No. Everyone is lying. Every.single.person. Gift openings are NOT fun. They are torture. Watching other people, even the dearest, closest friend/relative, open gifts for hours on end is NOT FUN. Add to the fact that you are inviting over 300 people, and the endlessness is nearly maddening. I know it may come as a surprise to you, but I don’t give a shit what your great Aunt Betty got you, and I have less than no desire to see you unwrap five different ice buckets.

Also, do you not recall the fact that your husband and 99% of our friends (and hence your guests) LOVE to drink? You are aware that EVERYONE will be hungover, right? I am sure you thought that starting this “casual” shindig at noon was the kind thing to do. But it’s not. Instead, don’t give into the pressure. Just don’t have one at all. Why? NO ONE WANTS TO GO AND NOW WE ARE ALL OBLIGATED TO.

But I know, I know… spending just a litttttle extra time with friends and relatives is all you want. And I hate to break it to you, but WE DO NOT FEEL THE SAME WAY. Ever hear the saying “You get ONE DAY?” It’s true. You do not get my Sunday. You get my Saturday (and actually, you will be getting my Friday.) You also got two other Saturdays at showers and two Fridays for engagement parties and housewarming parties. So NO. You do not get my Sunday. I don’t care how close we are or how much I might love you. You are being ridiculous.

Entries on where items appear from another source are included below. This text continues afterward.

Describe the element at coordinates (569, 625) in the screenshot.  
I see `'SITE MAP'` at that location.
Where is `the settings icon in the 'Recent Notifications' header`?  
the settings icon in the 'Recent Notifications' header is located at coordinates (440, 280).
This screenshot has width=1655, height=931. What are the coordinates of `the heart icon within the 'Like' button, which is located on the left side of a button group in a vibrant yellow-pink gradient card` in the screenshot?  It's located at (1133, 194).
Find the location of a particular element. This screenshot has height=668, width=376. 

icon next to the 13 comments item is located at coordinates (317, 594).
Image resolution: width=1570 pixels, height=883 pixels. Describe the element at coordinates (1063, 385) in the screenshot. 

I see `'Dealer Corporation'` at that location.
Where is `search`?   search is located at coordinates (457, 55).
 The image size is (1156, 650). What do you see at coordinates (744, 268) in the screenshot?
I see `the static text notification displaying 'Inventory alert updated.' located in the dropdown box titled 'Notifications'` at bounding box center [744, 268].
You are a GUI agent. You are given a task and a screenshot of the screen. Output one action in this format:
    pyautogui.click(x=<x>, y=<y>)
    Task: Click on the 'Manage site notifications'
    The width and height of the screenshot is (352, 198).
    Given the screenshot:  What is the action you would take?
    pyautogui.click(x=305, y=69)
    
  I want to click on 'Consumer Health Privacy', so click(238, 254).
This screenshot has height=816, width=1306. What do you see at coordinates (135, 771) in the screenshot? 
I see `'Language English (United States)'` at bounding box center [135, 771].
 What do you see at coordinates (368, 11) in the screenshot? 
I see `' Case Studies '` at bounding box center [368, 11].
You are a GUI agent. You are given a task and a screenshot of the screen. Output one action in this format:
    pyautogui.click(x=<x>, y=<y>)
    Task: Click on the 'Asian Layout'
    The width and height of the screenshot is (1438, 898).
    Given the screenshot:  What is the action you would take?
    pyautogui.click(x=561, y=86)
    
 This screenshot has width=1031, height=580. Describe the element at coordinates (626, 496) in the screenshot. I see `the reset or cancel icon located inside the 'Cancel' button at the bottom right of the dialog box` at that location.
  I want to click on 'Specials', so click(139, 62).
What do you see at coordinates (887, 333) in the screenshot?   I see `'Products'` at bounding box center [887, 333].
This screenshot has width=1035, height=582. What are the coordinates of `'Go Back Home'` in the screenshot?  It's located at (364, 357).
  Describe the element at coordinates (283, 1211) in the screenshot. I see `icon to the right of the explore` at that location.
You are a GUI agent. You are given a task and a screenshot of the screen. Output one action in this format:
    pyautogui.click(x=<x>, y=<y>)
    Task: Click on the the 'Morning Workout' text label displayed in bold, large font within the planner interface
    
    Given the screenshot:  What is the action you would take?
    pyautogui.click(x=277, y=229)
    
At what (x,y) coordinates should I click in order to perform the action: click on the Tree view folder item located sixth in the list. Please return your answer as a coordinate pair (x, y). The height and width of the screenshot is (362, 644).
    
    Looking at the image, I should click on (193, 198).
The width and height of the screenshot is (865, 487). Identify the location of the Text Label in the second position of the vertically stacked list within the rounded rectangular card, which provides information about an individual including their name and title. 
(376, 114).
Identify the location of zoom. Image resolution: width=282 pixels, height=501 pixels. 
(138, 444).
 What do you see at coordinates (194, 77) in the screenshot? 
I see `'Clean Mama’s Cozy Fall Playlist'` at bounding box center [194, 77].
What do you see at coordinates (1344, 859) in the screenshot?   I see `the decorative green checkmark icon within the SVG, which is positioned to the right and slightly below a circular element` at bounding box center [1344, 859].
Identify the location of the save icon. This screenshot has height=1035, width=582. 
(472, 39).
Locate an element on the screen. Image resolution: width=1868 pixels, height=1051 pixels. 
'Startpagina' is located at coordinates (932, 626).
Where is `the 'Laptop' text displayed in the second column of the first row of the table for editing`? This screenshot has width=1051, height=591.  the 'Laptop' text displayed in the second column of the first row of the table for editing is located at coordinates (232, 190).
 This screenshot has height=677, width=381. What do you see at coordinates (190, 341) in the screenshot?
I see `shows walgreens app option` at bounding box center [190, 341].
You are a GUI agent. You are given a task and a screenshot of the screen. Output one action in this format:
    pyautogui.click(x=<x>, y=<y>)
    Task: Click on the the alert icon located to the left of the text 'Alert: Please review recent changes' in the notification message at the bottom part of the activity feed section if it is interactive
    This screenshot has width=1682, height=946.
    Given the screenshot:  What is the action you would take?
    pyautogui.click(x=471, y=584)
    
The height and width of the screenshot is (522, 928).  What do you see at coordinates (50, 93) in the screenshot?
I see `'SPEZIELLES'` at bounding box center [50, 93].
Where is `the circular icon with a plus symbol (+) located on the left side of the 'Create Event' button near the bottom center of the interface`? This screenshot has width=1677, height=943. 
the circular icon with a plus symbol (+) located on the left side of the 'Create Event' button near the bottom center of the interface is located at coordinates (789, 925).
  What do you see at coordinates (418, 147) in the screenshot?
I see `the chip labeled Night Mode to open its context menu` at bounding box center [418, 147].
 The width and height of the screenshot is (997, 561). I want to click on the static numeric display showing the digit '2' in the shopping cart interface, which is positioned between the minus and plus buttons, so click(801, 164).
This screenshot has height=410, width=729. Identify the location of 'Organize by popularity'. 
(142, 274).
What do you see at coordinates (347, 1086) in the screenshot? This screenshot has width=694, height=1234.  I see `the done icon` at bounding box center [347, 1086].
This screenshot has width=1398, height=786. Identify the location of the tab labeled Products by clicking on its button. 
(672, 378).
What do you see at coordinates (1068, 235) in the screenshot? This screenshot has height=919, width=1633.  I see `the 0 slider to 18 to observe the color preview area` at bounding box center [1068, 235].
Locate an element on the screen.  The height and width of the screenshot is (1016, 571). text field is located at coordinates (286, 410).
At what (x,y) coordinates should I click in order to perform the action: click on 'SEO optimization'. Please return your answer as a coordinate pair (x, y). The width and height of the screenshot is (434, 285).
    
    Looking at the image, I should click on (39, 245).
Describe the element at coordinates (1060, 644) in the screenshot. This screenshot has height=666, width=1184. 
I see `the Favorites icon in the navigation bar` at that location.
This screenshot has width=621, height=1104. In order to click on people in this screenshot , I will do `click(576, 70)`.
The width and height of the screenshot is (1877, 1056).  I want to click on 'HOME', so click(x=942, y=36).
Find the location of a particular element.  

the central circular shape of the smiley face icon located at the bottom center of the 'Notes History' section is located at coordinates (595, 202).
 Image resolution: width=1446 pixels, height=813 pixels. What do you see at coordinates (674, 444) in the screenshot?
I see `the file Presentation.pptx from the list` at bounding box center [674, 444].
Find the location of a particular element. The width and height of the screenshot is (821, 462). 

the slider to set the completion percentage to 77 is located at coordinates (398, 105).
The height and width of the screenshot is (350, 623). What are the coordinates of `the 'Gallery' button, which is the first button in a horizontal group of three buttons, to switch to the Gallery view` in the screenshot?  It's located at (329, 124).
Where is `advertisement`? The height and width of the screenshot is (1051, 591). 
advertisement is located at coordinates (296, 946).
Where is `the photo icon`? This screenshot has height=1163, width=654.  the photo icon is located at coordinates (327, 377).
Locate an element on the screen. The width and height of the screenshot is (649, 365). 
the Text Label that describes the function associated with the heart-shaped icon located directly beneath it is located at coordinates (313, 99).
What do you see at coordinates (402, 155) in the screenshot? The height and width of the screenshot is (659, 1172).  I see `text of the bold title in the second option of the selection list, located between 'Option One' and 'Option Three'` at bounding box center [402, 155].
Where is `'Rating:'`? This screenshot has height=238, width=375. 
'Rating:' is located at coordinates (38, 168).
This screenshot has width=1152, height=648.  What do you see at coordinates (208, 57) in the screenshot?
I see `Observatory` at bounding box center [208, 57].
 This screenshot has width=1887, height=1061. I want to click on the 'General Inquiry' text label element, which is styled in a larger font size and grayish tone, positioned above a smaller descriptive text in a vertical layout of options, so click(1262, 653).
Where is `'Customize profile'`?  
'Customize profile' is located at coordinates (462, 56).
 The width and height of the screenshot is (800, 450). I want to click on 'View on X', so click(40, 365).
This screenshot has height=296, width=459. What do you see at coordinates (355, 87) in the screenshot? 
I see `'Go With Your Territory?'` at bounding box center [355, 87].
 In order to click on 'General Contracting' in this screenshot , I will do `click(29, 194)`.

In the end, this should maybe also be addressed to the twatwaffle who invented post-wedding gift-opening brunches/luncheons as well. FUCK YOU. You have single-handedly made millions of us suffer the inane banter of old ladies we don’t know while we nurse hangover and dream of sleep.

Signed,

Your guest who still might show up since now that she has received a formal invitation, she feels guilty.

Dear Husband,

Posted in Open Letter with tags on June 20, 2008 by Project Openletter

I love you dearly.  You know this.  However, I do not love watching the Brewers play baseball every.single.time.they.are.on.TV.  It’s summer, for crying out loud.  Could we take a walk or something, please?  I know we didn’t have plans tonight, but had I realized we were going to end up watching the Brew Crew lose, I would’ve made some. 

Also, I do not want a snack.  We just had dinner 2 hours ago and I’m trying to diet here.  You’re being counterproductive and it’s forcing me to hide out in the office.  Staring at the computer is better than sitting around bored watching you shove chips in your pie hole.  I like chips!  Give me a break, please.  We’ve had this conversation.  You have the metabolism of a 12 year old boy and mine is more like that of a bear preparing for hibernation. 

You should be happy you have me.  A lesser wife would nag your ass into going out and doing something.  I’ll just sit here and bitch about you on the internet.

I really do love you hunny, but you are so much more entertaining when it isn’t baseball season.  Maybe tomorrow night I’ll make you take me to go see Sex and the City.  That’ll be super fun for you!